The Rise and Fall of the Two-Unit-a-Month LO

Not too long ago, producers who originated a couple loans a month could make a decent living in mortgage banking. During the subprime years, it wasn’t unusual for originators to work part-time and generate substantial income due to high payouts. Those days have been over for a while but the industry still has many originators who are currently doing just two units a month. This is a monumental crisis for these individuals and their companies. Firms that fail to address the issue face serious ramifications including selling out to another lender or going out of business.

In my consulting practice, I see large and small mortgage companies filled with low performers. Unfortunately, the current reality is that average production in the industry is less than three units per LO per month. When adding recruiting guarantees and outrageous payouts, there is no way for a company to survive low production volume in the long run.

I was recently at a company where the break-even point was around four and half loan units per month for a sales group and the group was originating less than two loans per month. The senior manager argued that this was actually good sales performance. This is insanity. Plain and simple, break-even numbers must be surpassed in order for a company to be profitable.

For marginal LOs originating just two loans per month, there is no way for their income to be near what it was in the golden days. This is a personal financial crisis and a career crossroads for these low producers. For mortgage companies, a sales group with low production doesn\’t generate enough profitability to launch critical technology and training initiatives.

With so much at stake, why do senior managers seem blind to this issue?
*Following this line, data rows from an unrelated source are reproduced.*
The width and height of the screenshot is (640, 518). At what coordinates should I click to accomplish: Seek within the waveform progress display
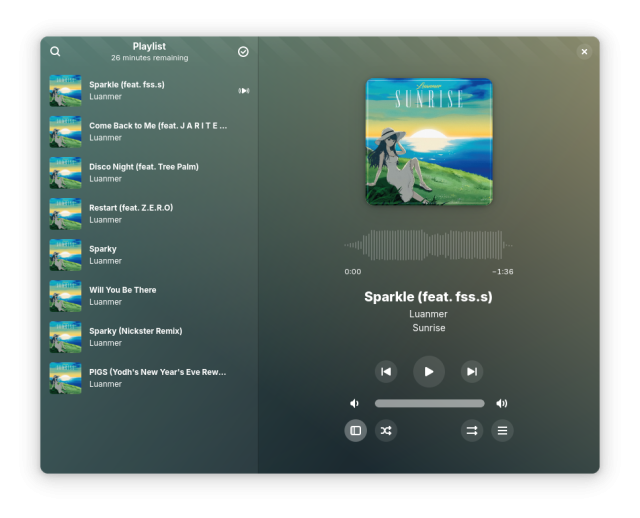pyautogui.click(x=428, y=245)
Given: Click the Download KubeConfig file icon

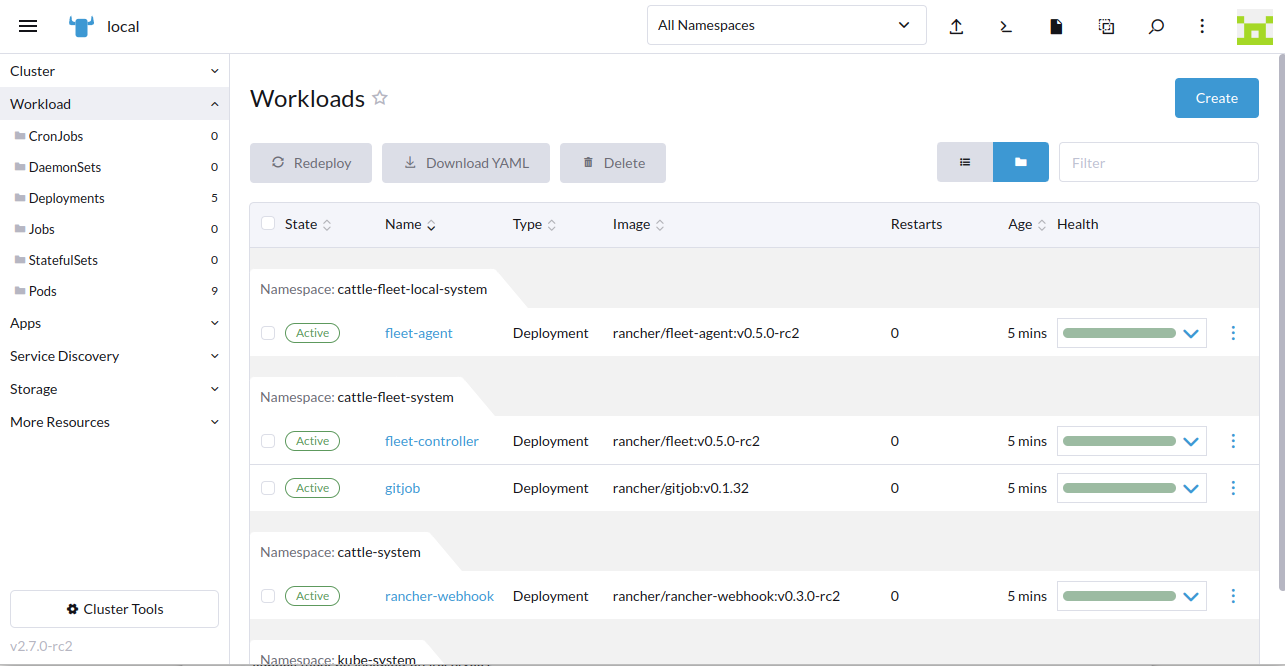Looking at the screenshot, I should 1056,27.
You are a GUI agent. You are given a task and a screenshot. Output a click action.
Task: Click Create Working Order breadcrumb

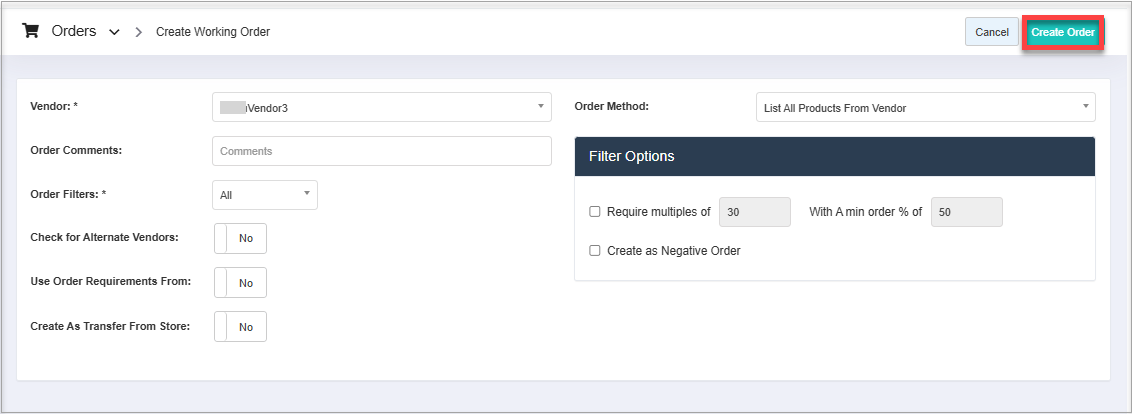[x=213, y=32]
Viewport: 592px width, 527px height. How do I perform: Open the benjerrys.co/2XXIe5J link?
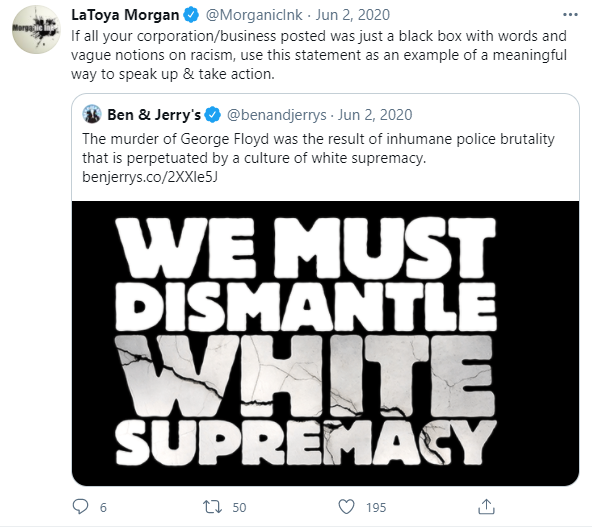pos(150,177)
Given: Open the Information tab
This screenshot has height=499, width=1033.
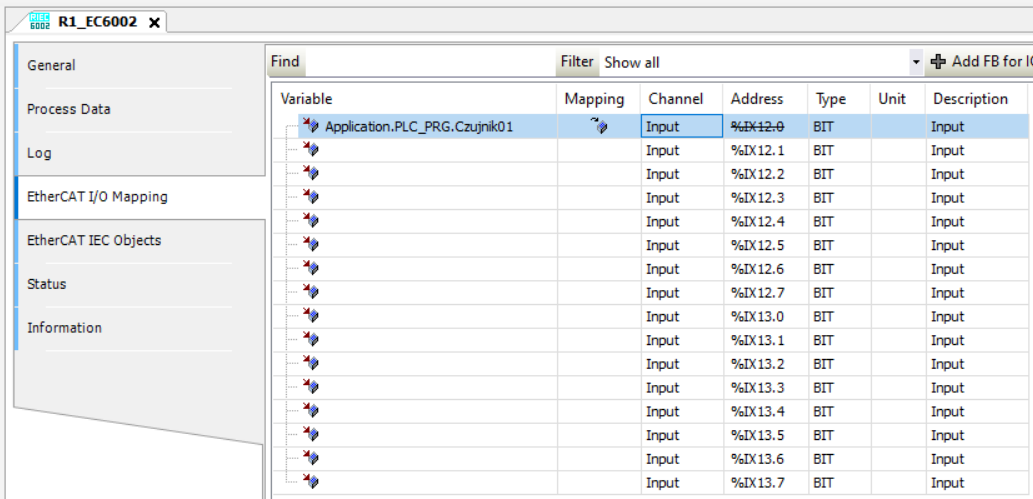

The most common refrains I hear are “well, he or she used to be such a good performer” and “if I lean on him or her they will leave the company and you know how hard it is to find people.” No matter what the excuse, the fact remains that retail origination is changing by the minute and companies who fail to correct production problems are doomed.

While a company’s struggles can be rooted in many causes, Niels Juul, a partner in a brand recovery firm said that “If a once-successful business is struggling, it\’s almost always a people-related issue. Not financing, not capital but employees, management, or owners. Somewhere along the way, something broke and now there\’s a disconnect. The problem may be entitlement, complacency, laziness, or ego. Eventually, between the reality of the marketplace and the company\’s ability to act within that reality, something fractured until it was too late.”

Juul observed that all major turnarounds must ”always start with people, because it\’s always about people.” I think that Juul is right. In my experience, most sales problems can be attributed to one of three things:

  1. An inconsistent hiring process that results in a sales force of order-takers and not sales professionals;
  2. An environment where poor sales results are tolerated; and
  3. Managers do not hold originators accountable.

Don’t wait until your organization is in trouble to address low performance. Start with addressing originators who are only doing two loans a month.